Japan's attempt to pull the US into its war in 1938 had failed. But, US responsiveness was tested. Its pride was challenged, and the sleeping giant was not provoked enough to respond and bring to a head a political situation which the Japanese felt they could live with.

And how many servicemen lost their lives in 1941 due to this unnecessary strategy; if the US had stood up to Japan; What would have been the outcome of the war?

Instead, the US became a primary target, because it threatened to intervene in Japan's quest for more territory, more oil, and more economic stability; and yet the US did not build up its forces or stand prepared for Pearl Harbor.

In the face of world wide economic collapse; Japan felt it had no choice.

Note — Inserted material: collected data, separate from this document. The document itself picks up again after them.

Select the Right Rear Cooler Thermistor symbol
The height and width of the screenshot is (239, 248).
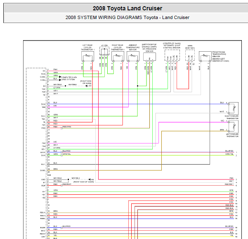tap(118, 56)
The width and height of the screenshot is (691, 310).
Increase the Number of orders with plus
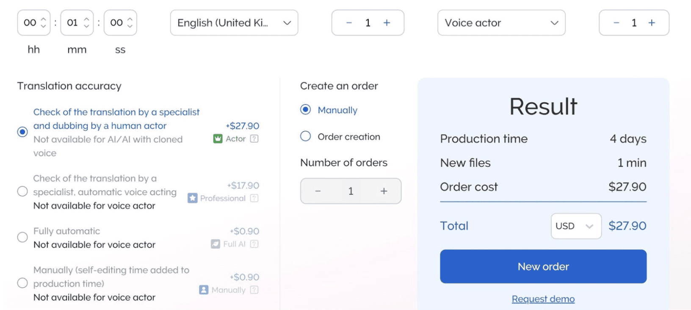point(384,191)
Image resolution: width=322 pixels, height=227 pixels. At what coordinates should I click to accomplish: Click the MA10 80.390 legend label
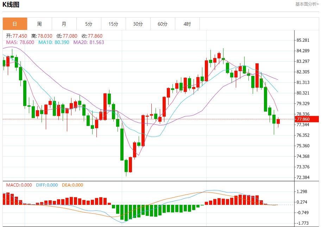pyautogui.click(x=54, y=42)
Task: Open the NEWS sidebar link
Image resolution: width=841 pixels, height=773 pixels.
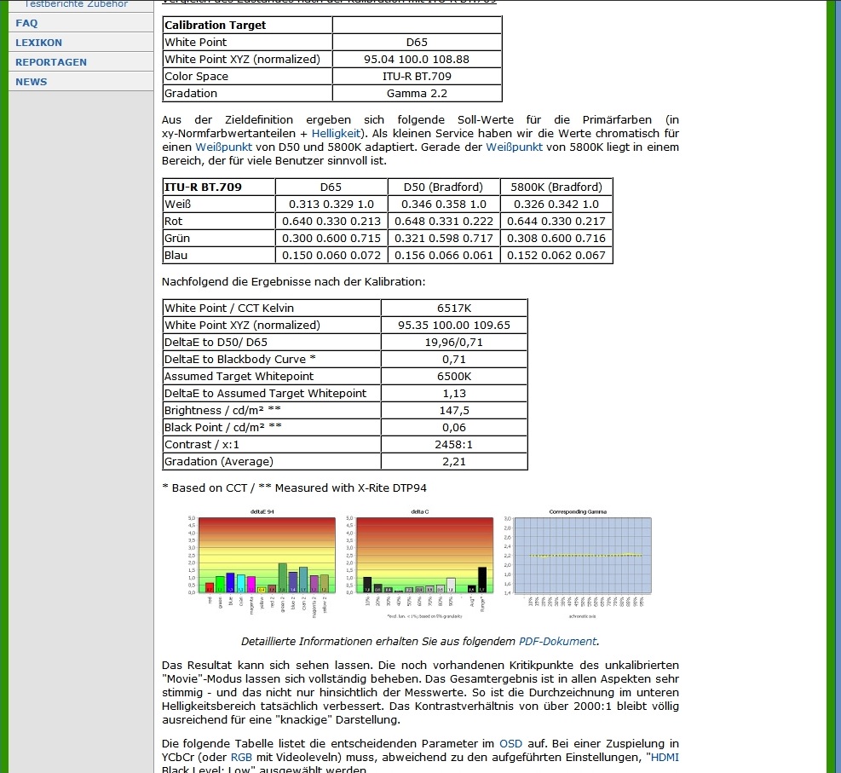Action: (31, 82)
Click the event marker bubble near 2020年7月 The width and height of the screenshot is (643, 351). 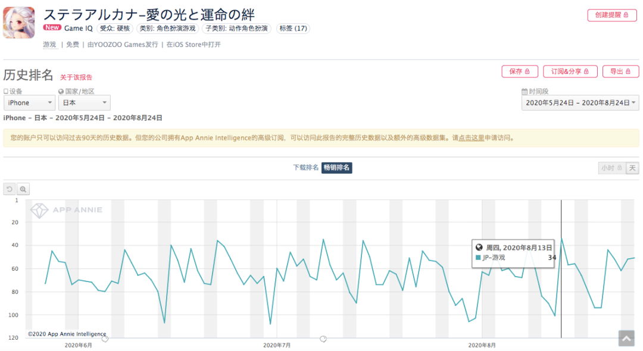(323, 339)
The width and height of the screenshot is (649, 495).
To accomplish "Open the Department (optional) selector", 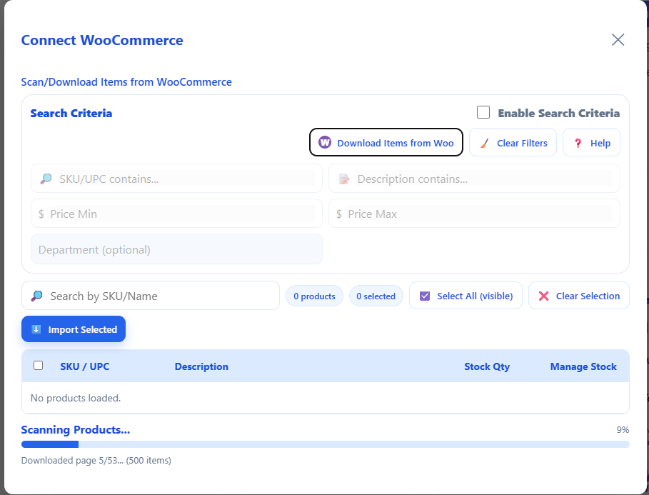I will click(176, 249).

First, Japan sought provocation in order to draw out the US and when that didn't work it sought a more aggressive action. Once Japan had entered into its plan of conquest and control its only hope of survival was to deal a death blow to US forces, and hope that it could somehow gain further concessions from the US or actually bring down America in the Pacific.

The sneak attack on Pearl Harbor however, set in cement the national resolve necessary to defeat Japan. The sinking of the USS Panay angered Americans too, but because of the previous war experience just decades before in World War I; the US embraced Isolationism. That is a mistake played out in American politics over and over again.

America lacked the immediate will to recognize its enemies, and strike back decisively. Because we are not inherently evil; we don't do well with evil first.